Just enough Azure for Hadoop - Part 3

This blog is part 3 of a series that covers relevant Azure fundamentals - concepts/terminology that you need to know, in the context of Hadoop.  Some of the content is a copy of Azure documentation (full credit to the Azure documentation team).  I have attempted to compile relevant information into a single post, along with my commentary, to create a one stop shop for those new to Azure and thinking Hadoop.

In blog 1, I covered Azure networking, in blog 2, Azure storage including managed disks.  Here's what's covered in the post:

Section 09.  Azure Resource Manager
Section 10:  CLIs for Azure
Section 11:  Availability sets and Availability zones
Section 12: Azure compute - Linux VMs

Here are links to the rest of the blog series: Just enough Azure for Hadoop - Part 1 | Focuses on networking
Just enough Azure for Hadoop - Part 2 | Focuses on storage
Just enough Azure for Hadoop - Part 4 | Focuses on select Azure Data Services (PaaS)

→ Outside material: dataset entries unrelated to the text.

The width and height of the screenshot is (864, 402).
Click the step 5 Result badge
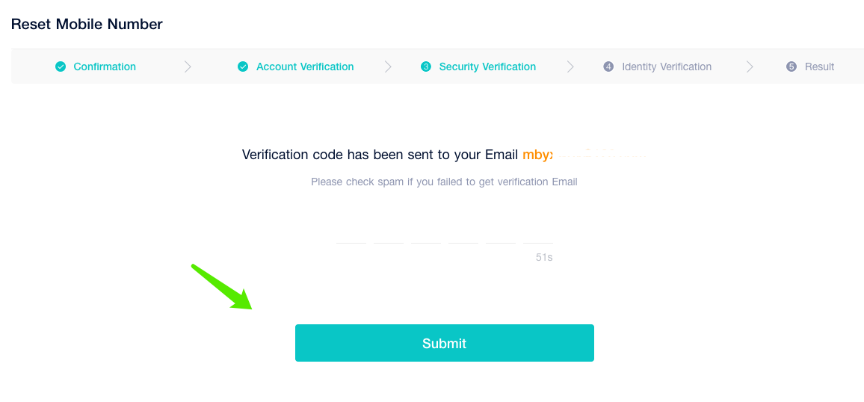pyautogui.click(x=792, y=67)
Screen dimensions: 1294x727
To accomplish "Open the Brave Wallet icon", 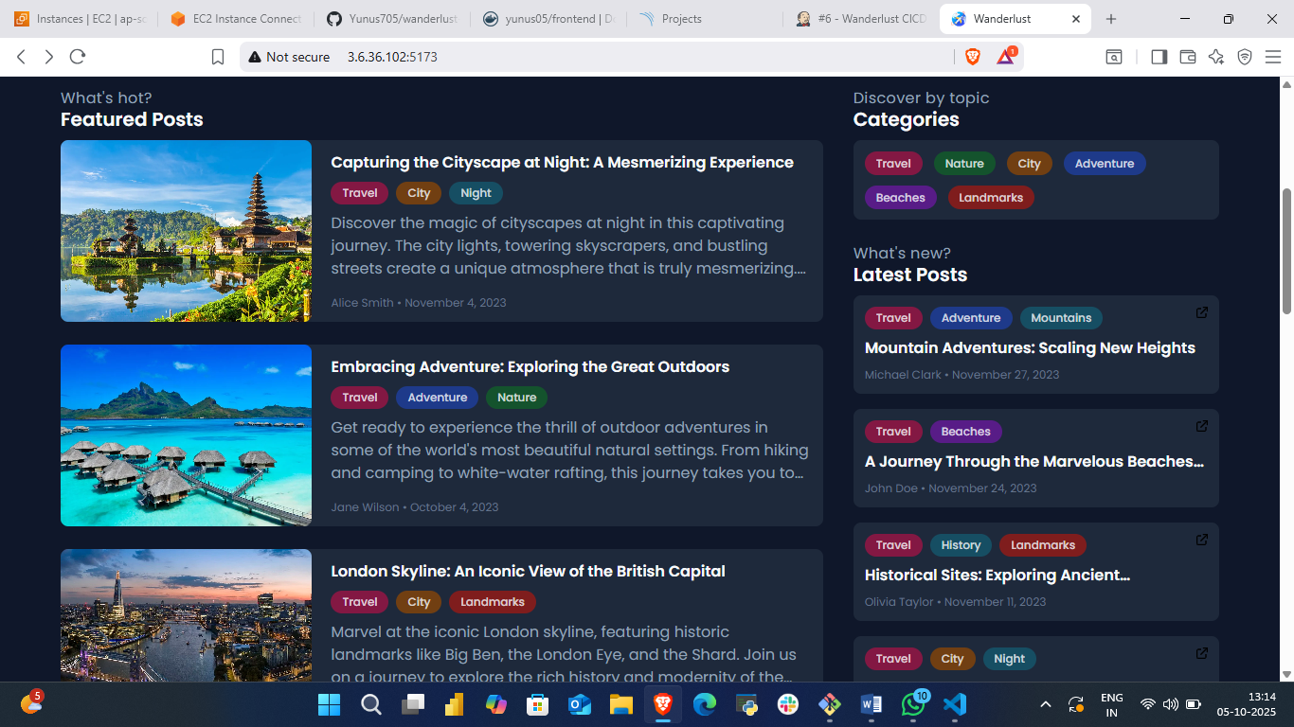I will (x=1187, y=57).
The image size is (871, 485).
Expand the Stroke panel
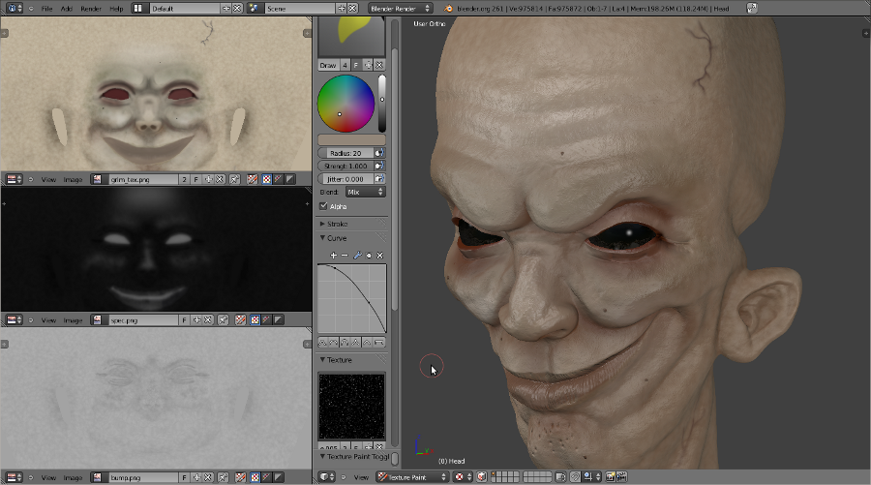pyautogui.click(x=338, y=224)
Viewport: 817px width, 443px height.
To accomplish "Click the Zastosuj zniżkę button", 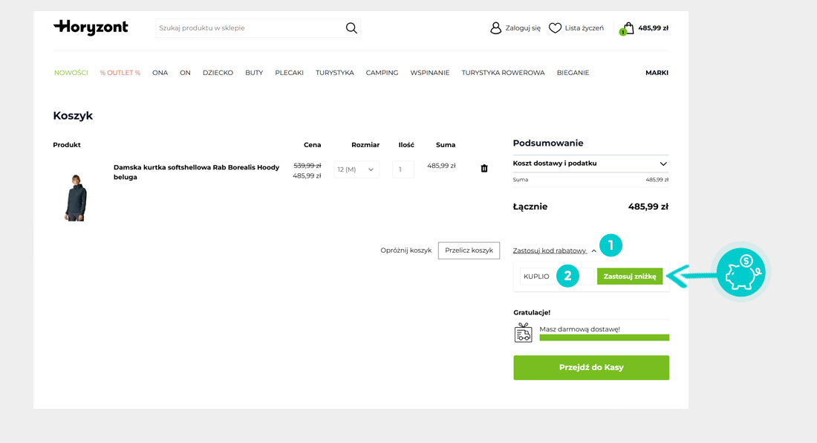I will click(x=629, y=277).
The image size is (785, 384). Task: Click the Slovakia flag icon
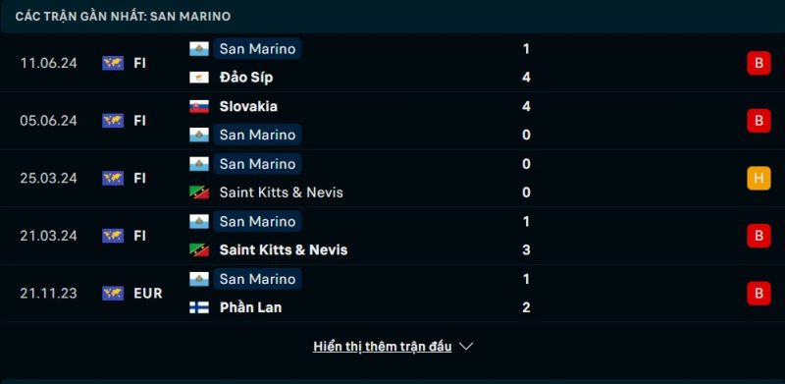pos(199,106)
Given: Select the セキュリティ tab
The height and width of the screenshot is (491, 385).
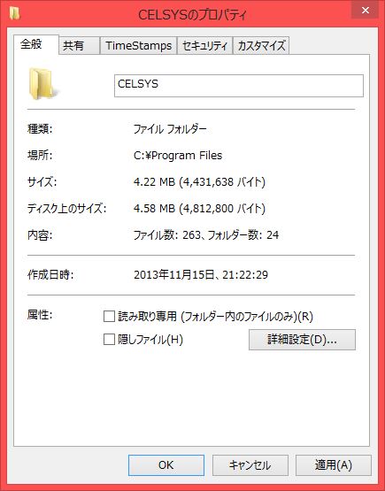Looking at the screenshot, I should (204, 46).
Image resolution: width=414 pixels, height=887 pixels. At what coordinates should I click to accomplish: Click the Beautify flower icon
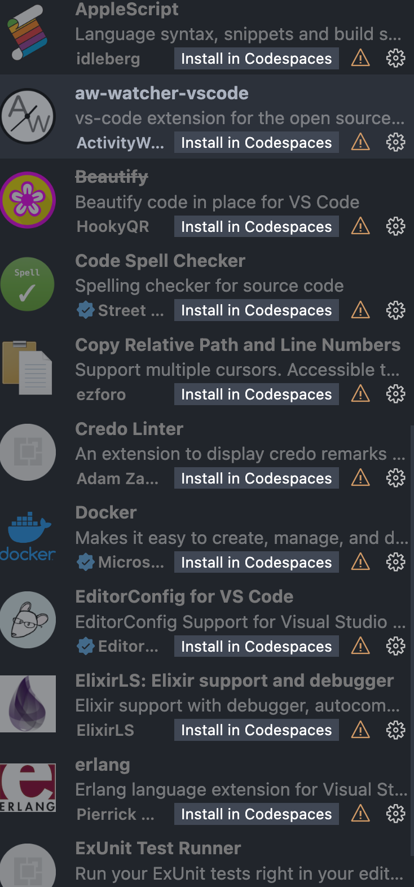point(28,200)
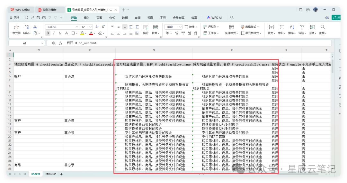Switch to the 模板说明 sheet tab
Image resolution: width=347 pixels, height=183 pixels.
[50, 174]
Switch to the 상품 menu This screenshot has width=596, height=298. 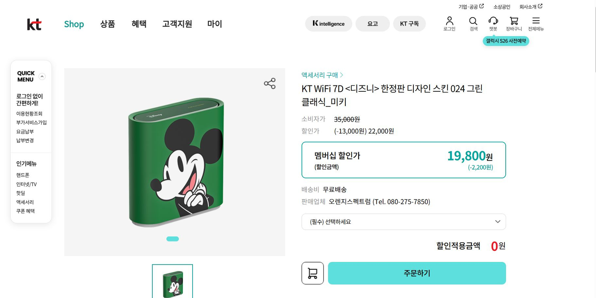pyautogui.click(x=107, y=24)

9. Azure Resource Manager (ARM)

When you provision infrastructure in Azure, there are a number of resources created that can be logically grouped.  There are times when you need to operate on them as a single entity, as a transaction while provisioning for example.  Azure Resource Manager enables you to work with the resources in your solution as a group. You can deploy, update, or delete all the resources for your solution in a single, coordinated operation. You use an ARM template for deployment and that template can work for different environments such as testing, staging, and production. Resource Manager provides security, auditing, and tagging features to help you manage your resources after deployment.

Some terminology..

  • Resource - A manageable item that is available through Azure. Some common resources are a virtual machine, storage account, web app, database, and virtual network, but there are many more.
  • Resource group - A container that holds related resources for an Azure solution. The resource group can include all the resources for the solution, or only those resources that you want to manage as a group. You decide how you want to allocate resources to resource groups based on what makes the most sense for your organization.
    E.g. If you are using Cloudbreak for deploying Hortonworks Hadoop clusters on Azure, you may want a resource group for Cloudbreak deployer, one for each cluster (default), and one for your networking resources.
  • ARM template - A JavaScript Object Notation (JSON) file that defines one or more resources to deploy to a resource group. It also defines the dependencies between the deployed resources. The template can be used to deploy the resources consistently and repeatedly. See Template deployment.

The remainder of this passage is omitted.